JBpress 9月22日(木)6時0分配信

 韓国で9月19日午後8時33分に、マグニチュード4.5の地震が発生した。震源の位置は韓国南東部の慶州市の南南西11キロメートルである。

 慶州地域では1週間前の9月12日午後8時32分に、マグニチュード5.8の地震が発生している。この地震は1978年に韓国が地震観測を始めて以降最大の規模であった。それ以来、300回以上の余震が続き、余震の回数も過去最高記録を更新している。度重なる余震のせいで被害は急速に拡大しており、地域住民の不安は高まる一方である。

 韓国の気象庁は群発地震の経験が少ないことから、余震発生回数の把握漏れをするなどの失態を演じている。政府の対応も台風に伴う風雨の影響もあいまって正確な被害状況をいまだに集計できていない。このため復旧作業は長期化する見通しだ。

 今回の地震発生の原因について、韓国の専門家は、「慶州地域を通る梁山断層が動いたのが直接の原因だ。その大元の原因は朝鮮半島西側のユーラシアプレートと東側の太平洋プレートが衝突していることにある」としている。

 だが、果たしてそれは本当だろうか。

 「プレートテクトニクス理論」(プレート説)に代わる「熱移送説」という理論に基づき地震発生のメカニズムを解明しようとする角田史雄 埼玉大学名誉教授に、韓国の地震の原因を尋ねてみた。

■ 熱エネルギーの移送が地震と噴火をひき起こす

 角田氏のコメントを紹介する前に、熱移送説について簡単に説明しておこう。

 熱移送説の中で主役を務めるのは熱エネルギーの伝達である。
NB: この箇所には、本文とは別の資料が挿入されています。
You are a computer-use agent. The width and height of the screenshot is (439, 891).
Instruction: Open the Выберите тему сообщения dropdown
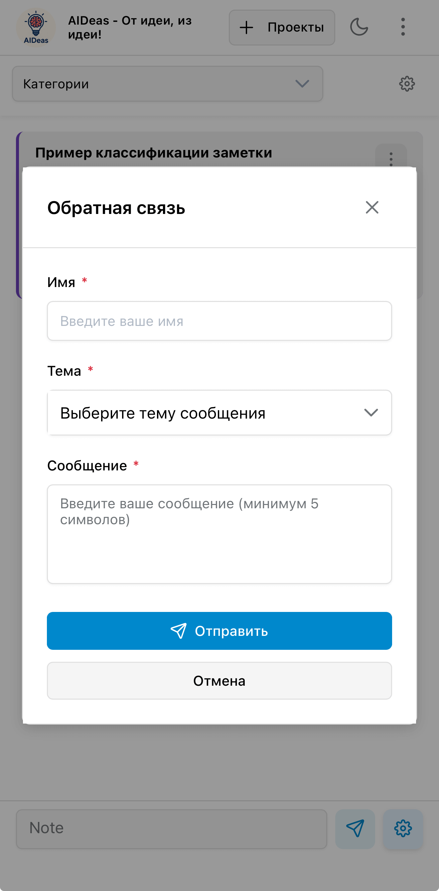coord(219,412)
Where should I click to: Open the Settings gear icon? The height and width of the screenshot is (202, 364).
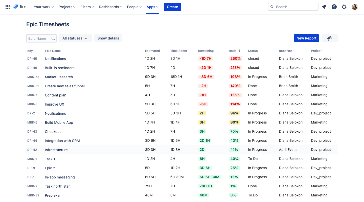[344, 7]
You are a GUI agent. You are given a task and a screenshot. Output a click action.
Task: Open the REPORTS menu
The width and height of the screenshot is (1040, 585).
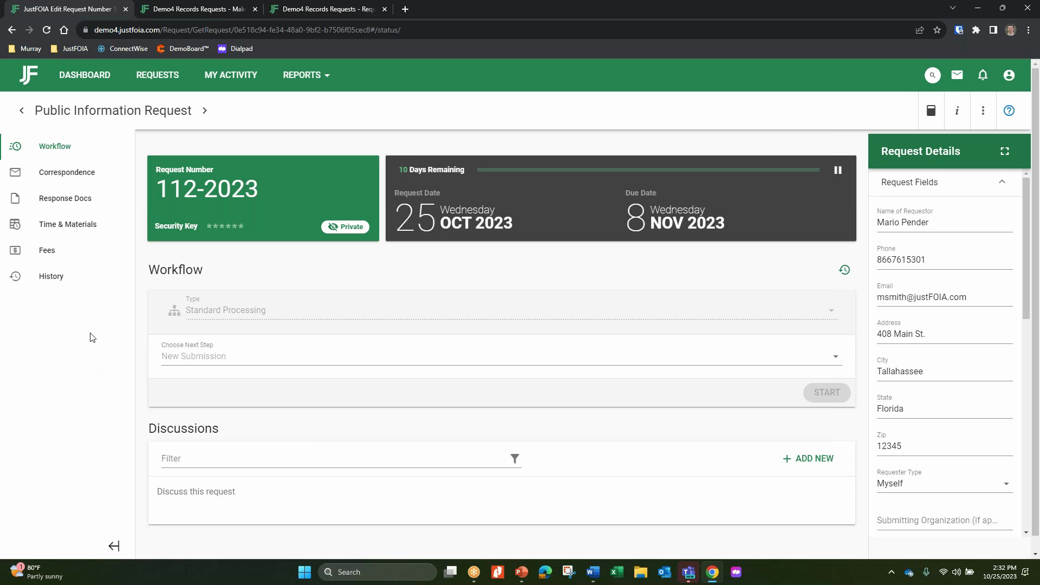click(306, 75)
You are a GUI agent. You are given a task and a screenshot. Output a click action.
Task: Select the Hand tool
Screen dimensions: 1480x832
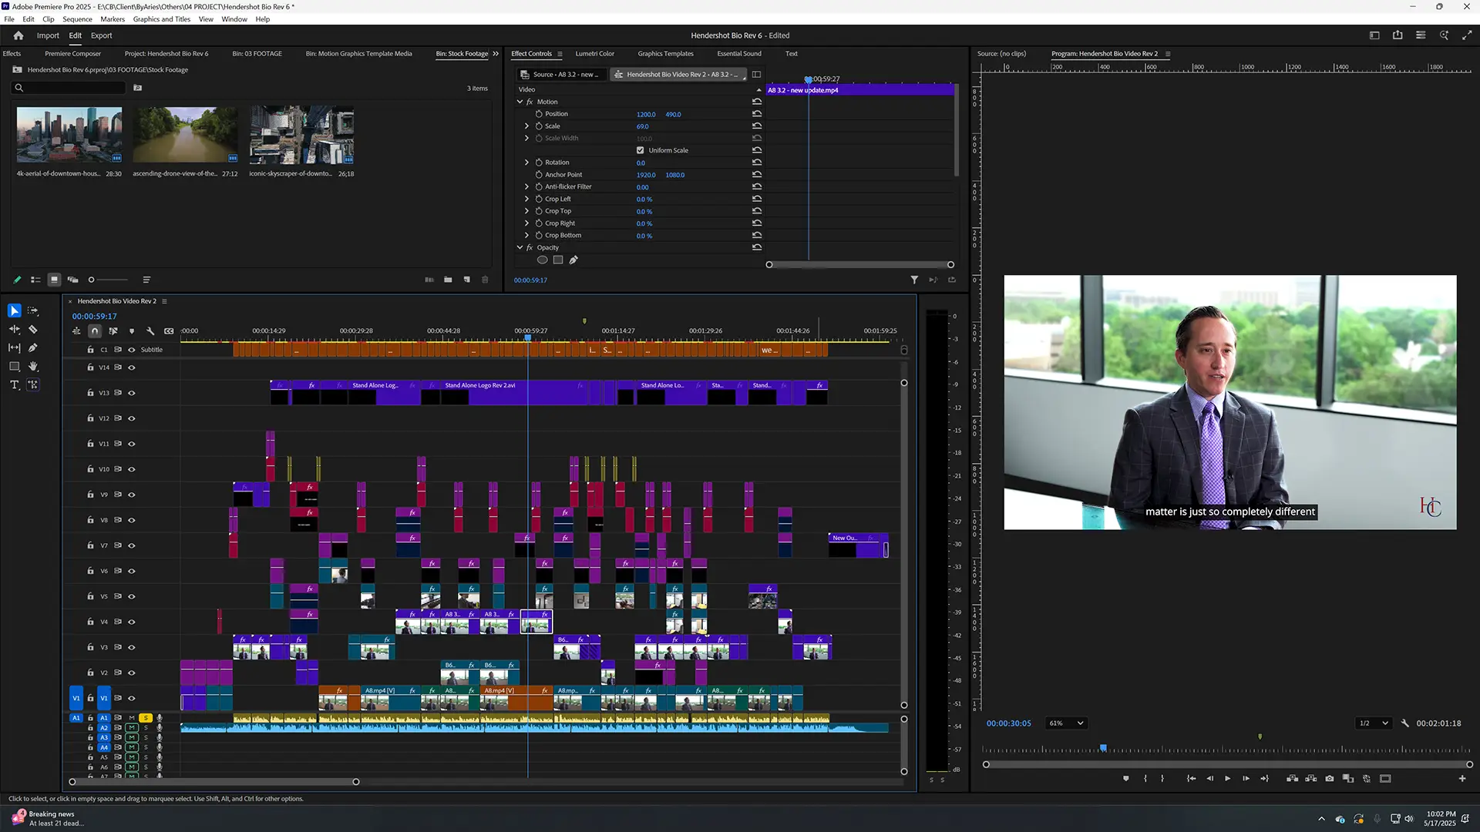[x=33, y=367]
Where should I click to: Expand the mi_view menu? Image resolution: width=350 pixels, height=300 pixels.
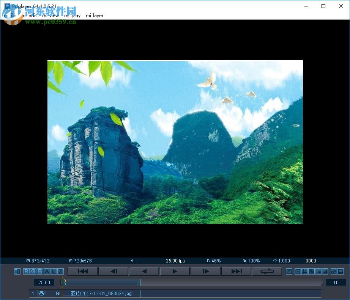pos(49,16)

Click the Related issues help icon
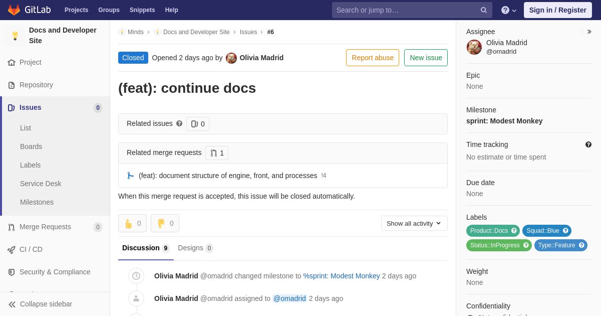pos(179,123)
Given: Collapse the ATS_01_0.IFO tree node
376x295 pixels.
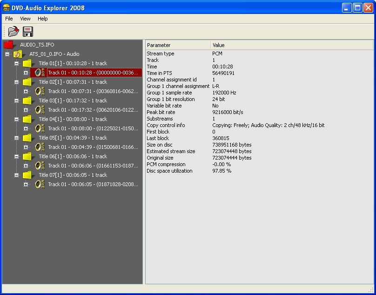Looking at the screenshot, I should point(7,54).
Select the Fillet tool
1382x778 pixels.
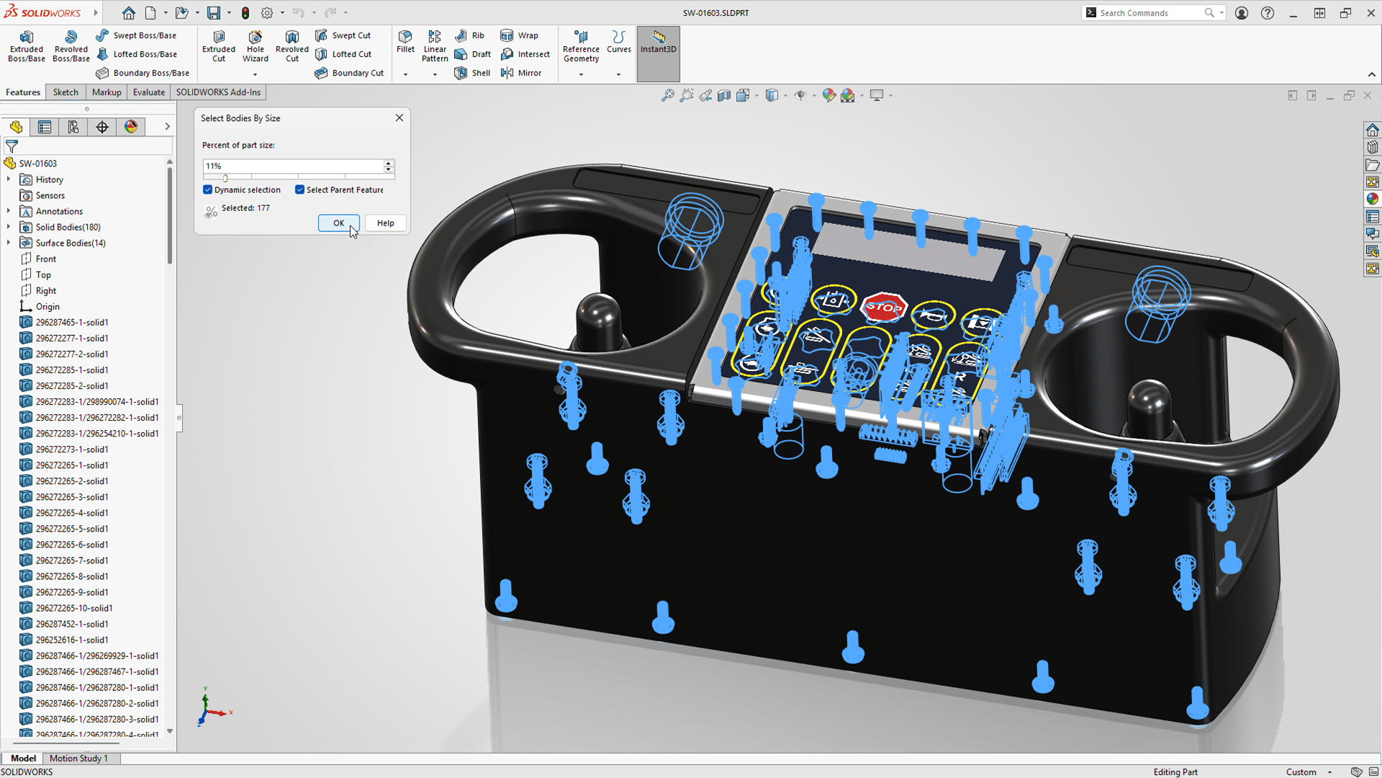point(405,41)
その熱エネルギーは、地球の地核(特に外核)からスーパープリューム(高温の熱の通り道)を通って地球表層に運ばれ、その先々で火山・地震活動を起こす。

 火山の場合、熱エネルギーが伝わると熱のたまり場が高温化し、そこにある岩石が溶けてマグマと火山ガスが生まれると、そのガス圧で噴火が起きる(マグマとは約1000度に溶けた地下の岩石のこと。この高温溶融物が地表へ噴出したのが溶岩である)。

 地震の場合は、硬いが脆い岩層の地下岩盤が熱エネルギーによる膨張で割れることにより発生する。つまり熱エネルギーが通ることにより断層が活断層になるのである。
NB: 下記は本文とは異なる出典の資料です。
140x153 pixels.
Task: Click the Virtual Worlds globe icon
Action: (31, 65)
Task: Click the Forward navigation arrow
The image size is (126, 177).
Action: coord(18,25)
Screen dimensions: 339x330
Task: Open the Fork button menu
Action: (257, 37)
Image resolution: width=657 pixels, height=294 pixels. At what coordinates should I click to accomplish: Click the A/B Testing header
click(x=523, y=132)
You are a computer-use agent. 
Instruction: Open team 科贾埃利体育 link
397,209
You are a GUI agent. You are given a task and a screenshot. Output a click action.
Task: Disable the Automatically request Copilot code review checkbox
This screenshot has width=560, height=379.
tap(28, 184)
 角田氏によれば、南太平洋(ニュージーランドからソロモン諸島にかけての海域)と東アフリカの2カ所から、地震や火山の噴火を引き起こす大本の熱エネルギーが地球表層に出てくるという。日本の地震や火山噴火に関係があるのは南太平洋のほうである。

 南太平洋から出てきた熱エネルギーは、西側に移動しインドネシアに到達すると3つのルートに分かれて北上する。3つのルートとは、(1)スマトラ島から中国につながるルート(SCルート)、(2)マリアナ諸島から日本につながるルート(MJルート)、(3)フィリピンから台湾を経由して日本につながるルート(PJルート)、である。
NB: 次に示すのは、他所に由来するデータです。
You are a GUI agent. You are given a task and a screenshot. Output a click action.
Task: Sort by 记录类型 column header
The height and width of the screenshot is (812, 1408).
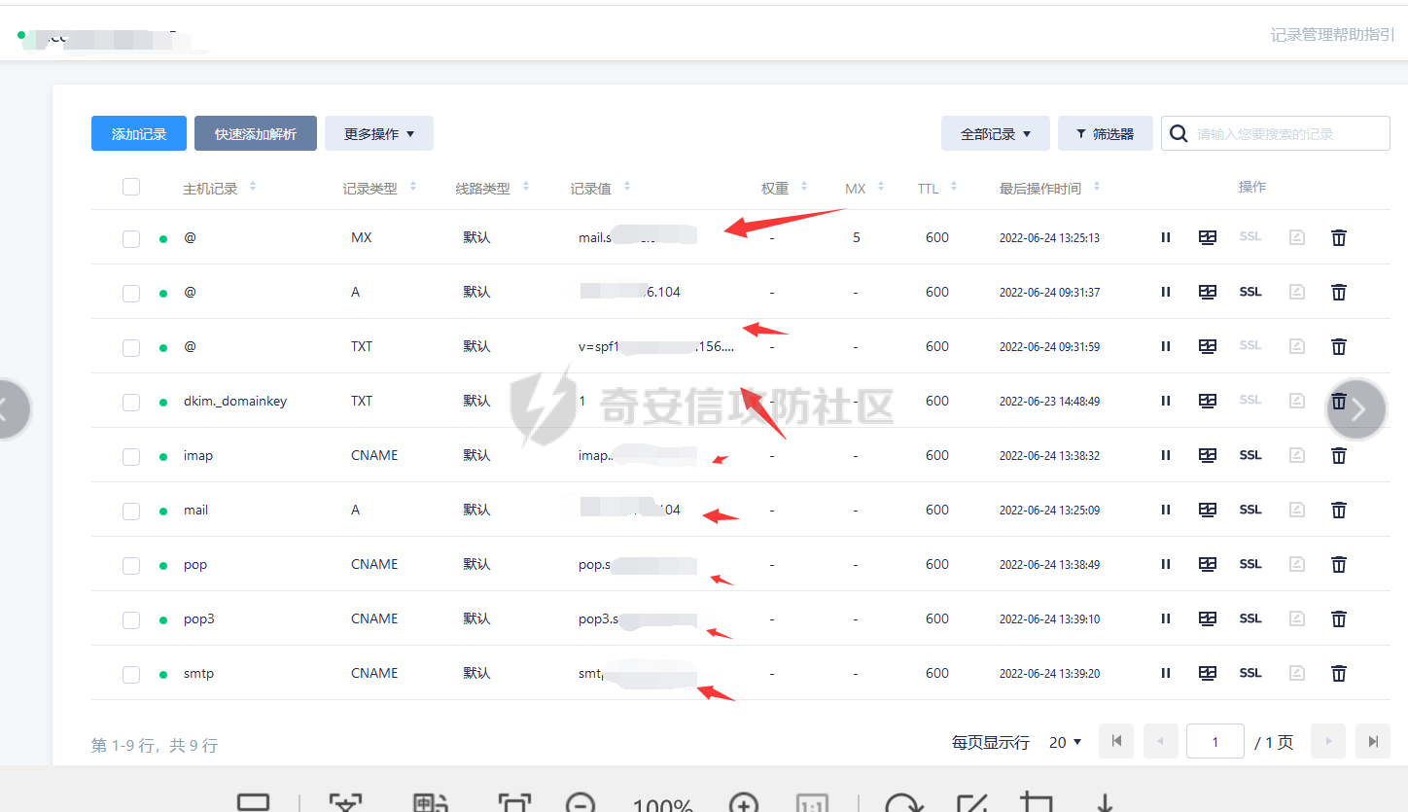(370, 189)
 角田氏はさらに「噴火と地震の発生場所はほぼ変わらない」と指摘する。地球の内部構造は環太平洋火山・地震帯が約10億年も不変であることが示すとおり、高温化する場所や岩盤が割れやすい箇所はほとんど変わらない。そのため、熱エネルギーが移送されることによって生じる火山の噴火地点や地震が起こる場所は不動だという。

 角田氏は「熱エネルギーは1年に100キロメートル以上の速さで移動する」ので、インドネシアやフィリピンで地震や火山の噴火が起きた場合、その何年後に日本で地震や火山の噴火が起きるかがある程度予測できるとしている。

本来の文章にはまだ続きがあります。